Although Na+–H+ exchanger 1 (NHE-1) inhibition has been demonstrated to have anti-hypertrophic effect indirectly through mitochondria, the detailed cellular mechanisms mediating this effect remain elusive. In this study we sought to determine whether NHE-1 inhibition exerts an anti-hypertrophic effect by modulating the mitochondrial permeability transition pore (mPTP) opening through the AMP-activated protein kinase (AMPK)/glycogen synthase kinase 3β (GSK-3β) pathway during hypertrophy in cardiomyocytes. An in vivo model of hypertrophy was induced in male Sprague–Dawley rats by subjecting them to 3, 7 or 28 days of coronary artery ligation (CAL). To induce hypertrophy in vitro, cardiomyocytes isolated from hearts of neonatal (1–3 days) Sprague–Dawley rats were exposed to endothelin-1 (ET-1, 10 nM) in the presence or absence of various treatments. The results demonstrate that CAL affected both AMPKα and GSK-3β phosphorylation in a time-dependent manner. In cultured cardiomyocytes, ET-1 increased phosphorylation of AMPKα1/α2Ser485/Ser491 and GSK-3βSer9 by 80% (P < 0.05) and 225% (P < 0.05) respectively, both of which were significantly blunted by the NHE-1 inhibitor AVE-4890 (5 μM). ET-1-induced phosphorylation of GSK-3βSer9 was attenuated by inhibitors of phosphatidylinositol 3-kinase (LY294002), Akt (Akt inhibitor VIII), ERK1/2 (PD98059) and by the AMPK agonist 5-aminoimidazole-4-carboxamide-1-β-d-ribofuranoside (AICAR). Prevention of GSK-3βSer9 phosphorylation was also accompanied by suppression of ET-1-induced increases in cell surface area, ANP and α-skeletal actin gene expression. Co-immunoprecipitation studies revealed that GSK-3β interacts with components of the mPTP, voltage-dependent anion channel (VDAC) and adenine nucleotide translocase.

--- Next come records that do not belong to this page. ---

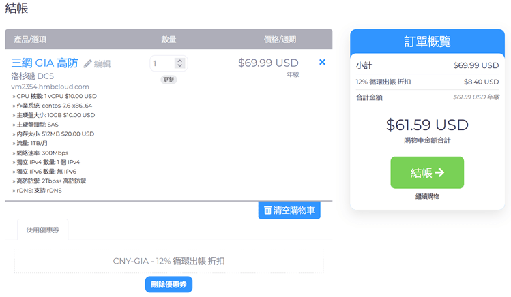
Task: Decrease quantity with the down stepper arrow
Action: [x=179, y=67]
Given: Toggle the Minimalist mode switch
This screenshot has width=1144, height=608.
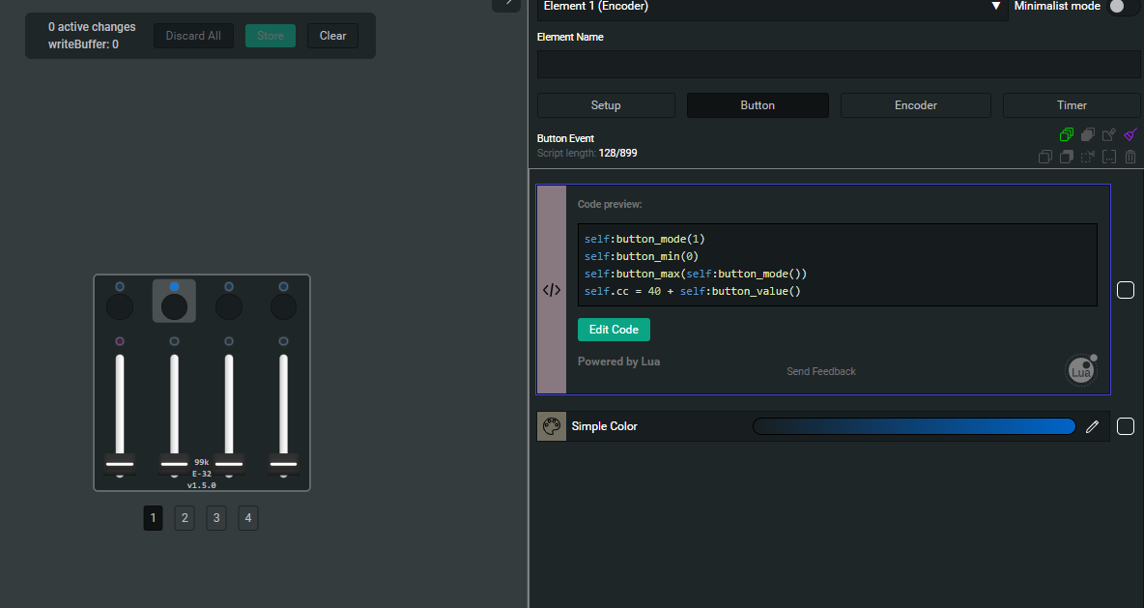Looking at the screenshot, I should [x=1123, y=7].
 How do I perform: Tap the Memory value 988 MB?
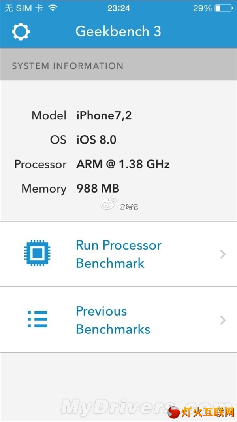coord(98,189)
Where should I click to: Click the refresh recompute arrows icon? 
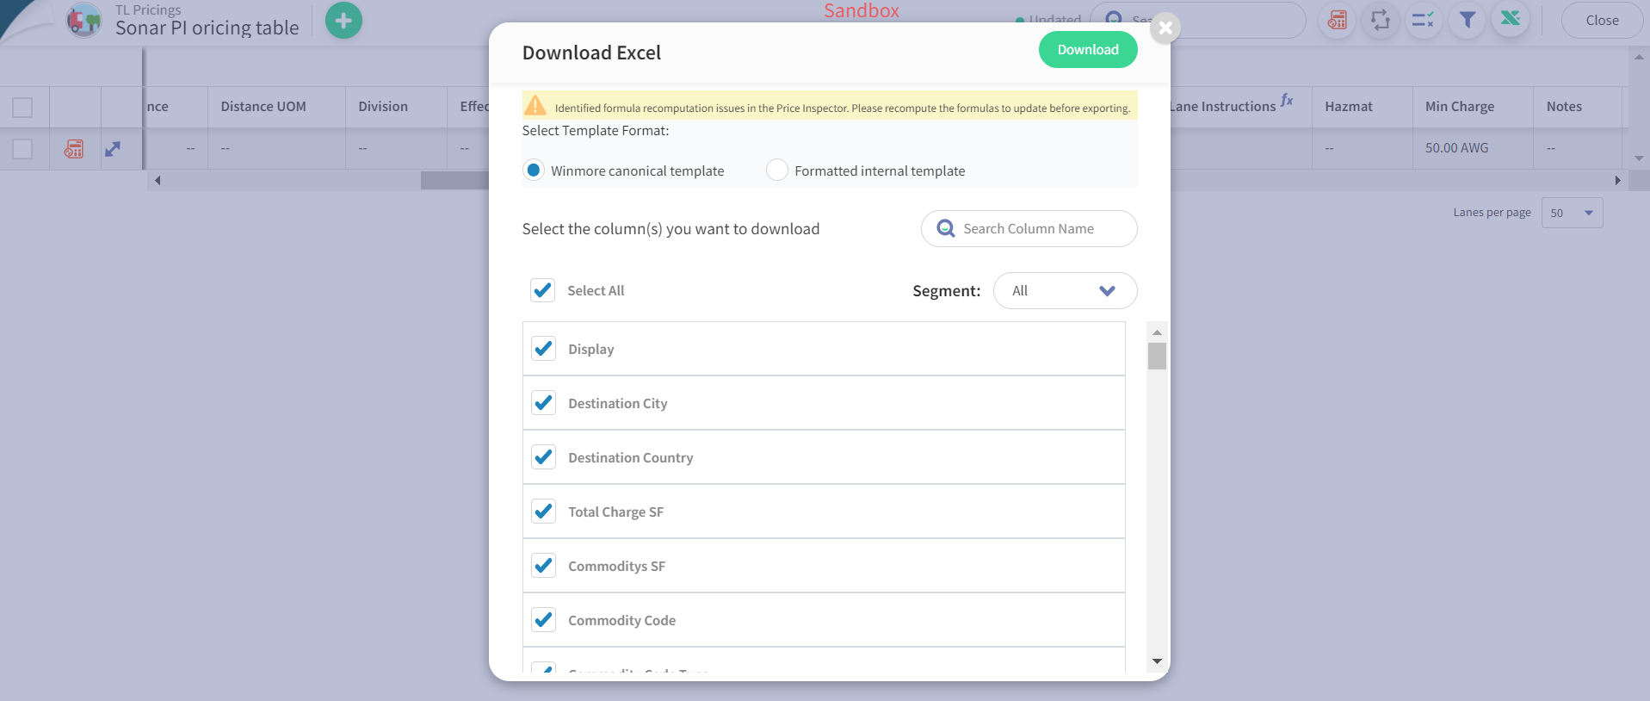pos(1380,20)

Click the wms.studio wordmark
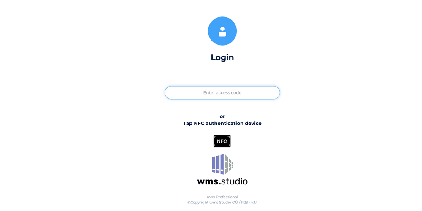[x=222, y=181]
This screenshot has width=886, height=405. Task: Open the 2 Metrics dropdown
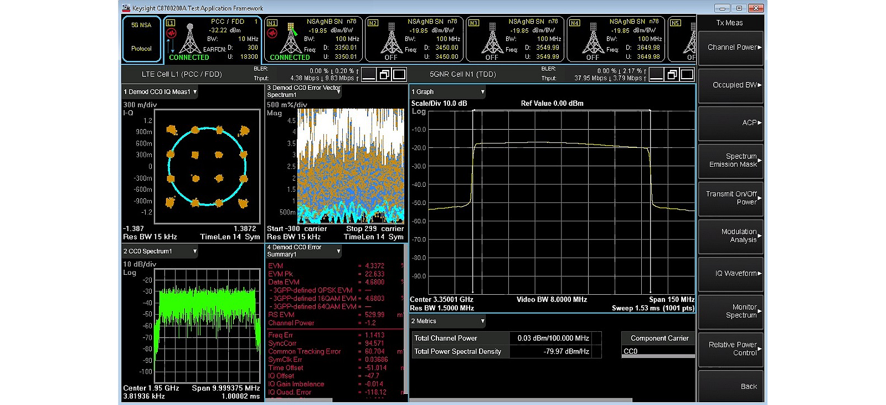(448, 321)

Furthermore, ET-1 reduced phosphorylation of VDAC, which was associated with both mPTP opening and mitochondrial membrane depolarization. These effects were mimicked by the GSK-3β inhibitor SB216763, thus showing that modulation of mPTP formation is GSK-3β-dependent. In conclusion, anti-hypertrophic effect of NHE-1 inhibition can be mediated through activation of GSK-3β which in turn induces inhibition of mPTP opening due to VDAC phosphorylation.